GOAL OF THE EXERCISE:
List each line of the data below that contains the string "dimensions". Matches are case-sensitive.

GIVEN RECORDS:
========================================

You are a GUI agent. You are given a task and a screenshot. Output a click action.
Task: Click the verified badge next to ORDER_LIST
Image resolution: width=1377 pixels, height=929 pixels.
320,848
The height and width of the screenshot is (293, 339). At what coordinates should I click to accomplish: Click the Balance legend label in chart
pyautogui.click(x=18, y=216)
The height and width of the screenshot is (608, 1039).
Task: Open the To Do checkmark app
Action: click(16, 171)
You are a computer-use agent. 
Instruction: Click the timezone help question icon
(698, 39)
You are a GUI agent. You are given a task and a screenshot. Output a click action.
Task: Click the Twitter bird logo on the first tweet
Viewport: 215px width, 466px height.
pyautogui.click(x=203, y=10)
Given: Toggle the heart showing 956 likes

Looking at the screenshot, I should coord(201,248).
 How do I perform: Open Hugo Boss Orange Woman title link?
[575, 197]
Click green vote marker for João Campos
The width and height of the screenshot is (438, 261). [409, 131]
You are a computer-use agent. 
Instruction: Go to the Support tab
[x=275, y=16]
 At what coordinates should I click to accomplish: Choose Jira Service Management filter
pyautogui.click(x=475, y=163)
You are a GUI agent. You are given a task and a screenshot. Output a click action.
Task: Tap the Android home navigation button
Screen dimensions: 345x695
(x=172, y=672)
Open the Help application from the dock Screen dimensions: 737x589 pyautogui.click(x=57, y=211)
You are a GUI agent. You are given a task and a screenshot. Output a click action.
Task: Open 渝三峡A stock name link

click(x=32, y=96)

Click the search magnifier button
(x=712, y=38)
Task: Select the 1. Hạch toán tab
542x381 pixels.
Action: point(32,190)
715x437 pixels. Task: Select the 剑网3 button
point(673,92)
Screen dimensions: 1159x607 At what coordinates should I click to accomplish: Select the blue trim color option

========================================

RESPONSE TO THIS EXERCISE:
Screen dimensions: 345x695
Open the Help application from the dock Screen dimensions: 737x589 pyautogui.click(x=57, y=211)
Screen dimensions: 1159x607 At what coordinates should I click to accomplish: Select the blue trim color option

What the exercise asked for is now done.